-- DURCHZUFÜHRENDE AUFGABEN --
a) Beantworten Sie anhand des Dokumentabschnitts:
(i) Wonach roch es laut Überschrift im Winter?
(ii) Welcher Verlag gibt das Stadtteil ABC heraus?
(iii) Welchen Titel trägt der dritte Band?
b) Prüfen Sie, ob die folgenden Aussagen mit dem Dokumentabschnitt übereinstimmen, und belegen Sie jede Entscheidung mit einem wörtlichen Zitat:
(i) Das „Kalk Alphabet“ ist der zweite Band des Stadtteil ABC.
(ii) Der Verlag parasitenpresse ist auf zeitgenössische Literatur ausgerichtet.
(iii) Das beschriebene Milieu entwickelte sich zum multikulturellen Schmelztiegel.

-- DOKUMENTABSCHNITT --
■ ■ ■
Als es im Winter noch nach Kohleöfen roch…

Bloß kein Kölsches Jeföhl der Berauschtheit am stets frisch gezapften und fleißig augeschenkten Mythos der Dom-Metropole aufkommen lassen – mit diesem Credo festigt der Verlag parasitenpresse für zeitgenössische Literatur auch im dritten Band des Stadtteil ABC seine Ausnahmestellung auf dem schier unerschöpflichen Buchmarkt für Lokalpatrioten und setzt im „Kalk Alphabet“ auf sensible individuelle Perspektiven auf die Absonderlichkeiten eines Milieus, das sich über die Dekaden vom bedeutenden Industriestandpunkt und einem durch Werksschließungen bedingten Strukturwandel zum multikulturellen Schmelztiegel entwickelte.
■ ■ ■
-- GESPEICHERTE DATEN --
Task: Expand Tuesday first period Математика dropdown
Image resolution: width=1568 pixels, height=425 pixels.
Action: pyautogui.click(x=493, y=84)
■ ■ ■
-- ANTWORTEN --
a)
(i) Nach Kohleöfen.
(ii) Der Verlag parasitenpresse.
(iii) „Kalk Alphabet“.

b)
(i) Nein: „auch im dritten Band des Stadtteil ABC“.
(ii) Ja: „Verlag parasitenpresse für zeitgenössische Literatur“.
(iii) Ja: „zum multikulturellen Schmelztiegel entwickelte“.